Many of our readers may have heard about BERT, the acronym for a Bidirectional Encoder Representation Transformer. Some might have used the pretrained model from BERT for fine-tuning on their own tasks using their own datasets. However, according to a recent survey, even among users, very few understand the architecture of BERT. The original idea for the BERT came from some advanced work on Transformers.
A detail discussion of a what a Transformer is and how it works was published in 2017 paper called “Attention Is All You Need” jointly published by the Google Brain Team and University of Toronto. This interesting paper was inspired from the paper “Neural Machine Translation (NMT)” published by Google. The core idea behind the Transformer model is self-attention. Self-attention is the ability to attend to different positions of input sequences to compute a representation of that sequence. In this regard Transformers are similar to human vision. When a person’s visual cortex detects an object and its surrounding, it does not typically scan the entire object and its surrounding scene; rather it focuses on a specific feature or portion of the item depending on what the person is searching for.

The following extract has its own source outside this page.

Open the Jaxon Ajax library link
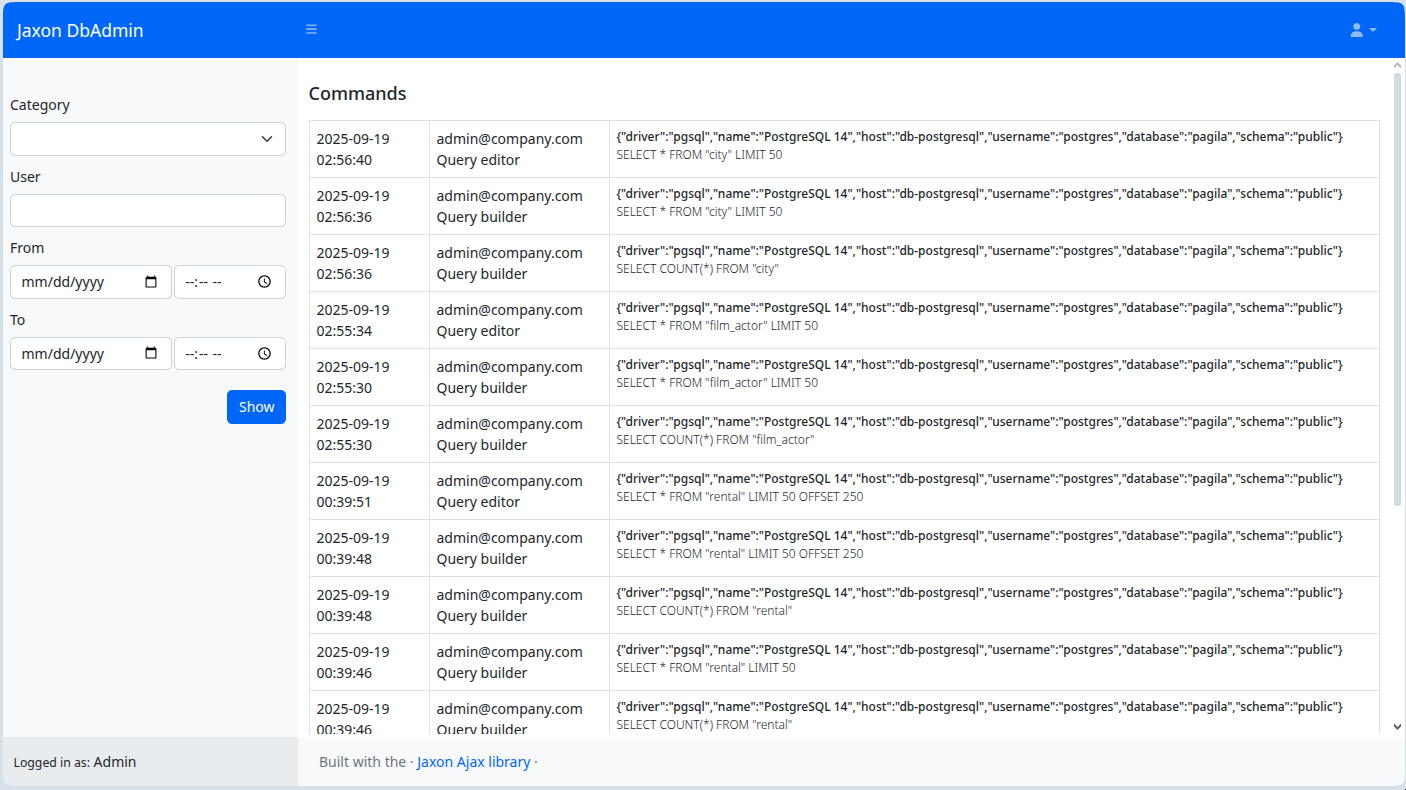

Over time when the visual cortex notices that a feature or object appears in a particular part of a scene, it looks at the same portion of a similar scene to look for the object. There are articles that discuss what Transformers do and achieve, but there are few or no articles beyond scientific and academic papers that discuss the architecture of Transformers. Here, in this post we will mainly discuss the architecture and explore in some detail the technical detail of the architecture behind BERT.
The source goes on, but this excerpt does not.